Da boca da mulher, não escorria o verbo fácil da compreensão. O tempo era mais que perfeito, mas nenhuma conjugação profética, nenhuma promessa a se fazer sentença. Era movida por uma ciência estranha, próxima e distante. Elegante escultura de concretagem fria e, acrescente-se a isso, beleza na medida exata. Aproximava-se das deusas, em seu encanto, fêmea de traços redondos e olhos afastados. Seria uma aventureira? Que fosse! Correria o risco, inclusive o de ser esculpido pelos elípticos caprichos dela.

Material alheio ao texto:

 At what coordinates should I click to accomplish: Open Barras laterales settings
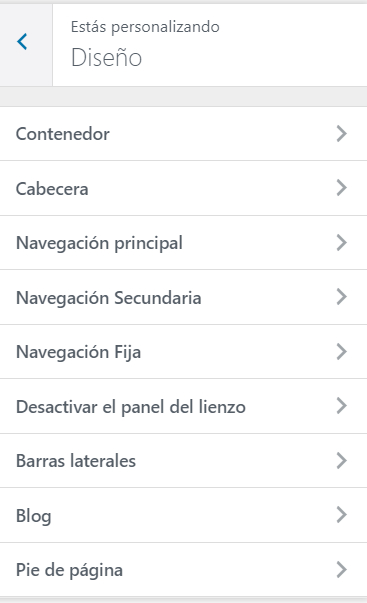tap(184, 461)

O tempo breve para se apreciar uma garrafa de vinho, foi o tempo que o homem teve para observá-la. Os lábios tingidos de um rosa-gerânio poderiam ser indícios de paixão vindoura. Poderia ser o vinho tinto, poderia não ser. Mas nada, nem voz embargada, nem tremor de mãos a denunciava. Talvez estivesse acostumado a mulheres que jogam o cabelo para trás, deslizam as mãos pela mesa como se estivessem procurando um lugar no mapa e, subitamente, as pontas dos dedos se tocam. Depois, os dedos dele fariam o caminho inverso, procurando algum lugar no mapa da pele dela.

Entretanto, a moça pousava o copo na mesa com segurança e, ria-se quase acanhada. O olhar úmido encharcava-se, a água quase chegava as bordas ameaçando alagar todo o rosto, mas como num milagre, o fenômeno das lágrimas não ocorria. Uma leitura difícil de se fazer. Exigia conhecimento científico. E ele empenhado em recorrer a artifícios lingüísticos para ajustar o vocabulário, tendo o extremo cuidado de preservar ambigüidades.

Segundo teorias masculina, mulheres gostam de frases duvidosas. Ainda assim, quando brotava a voz, supunha-se navegando nas ondas de uma quimera. Tentava retomar o discurso com adjetivos mais ousados, mas por que se resguardava? Um pouco de atrevimento não seria mal algum. Mas, e se ela não acolhesse os significados? E daí?

Daí... era forte o bastante para suportar. Bem, naquela idade seria desastroso não prever a reação de uma mulher. Uma rejeição é uma dor. Ela, cada vez sorria menos e tinha a voz mais ligeira. Fingiu não entender algumas vezes, só para vê-la novamente abrir a boca como uma ostra cheia de pérolas, teve vontade de botar o dedo ali, naquela área úmida do mapa. Quase teve o ímpeto, quando o vento soprou nos panos azuis caindo sobre o colo. Gestos desgovernados tentavam encobrir o imprevisível. Hora de cair, num susto, daquela ponte movediça e ferir toda castidade. Mas, a maldita mania de viver a vida na exata medida que ela permite, dentro das fórmulas, dentro do correspondido, o impediu.

Ela levantou-se, tomou o último gole de vinho e foi-se. Ainda o olhou firme, pela última vez, como se olha uma noite negra e traiçoeira.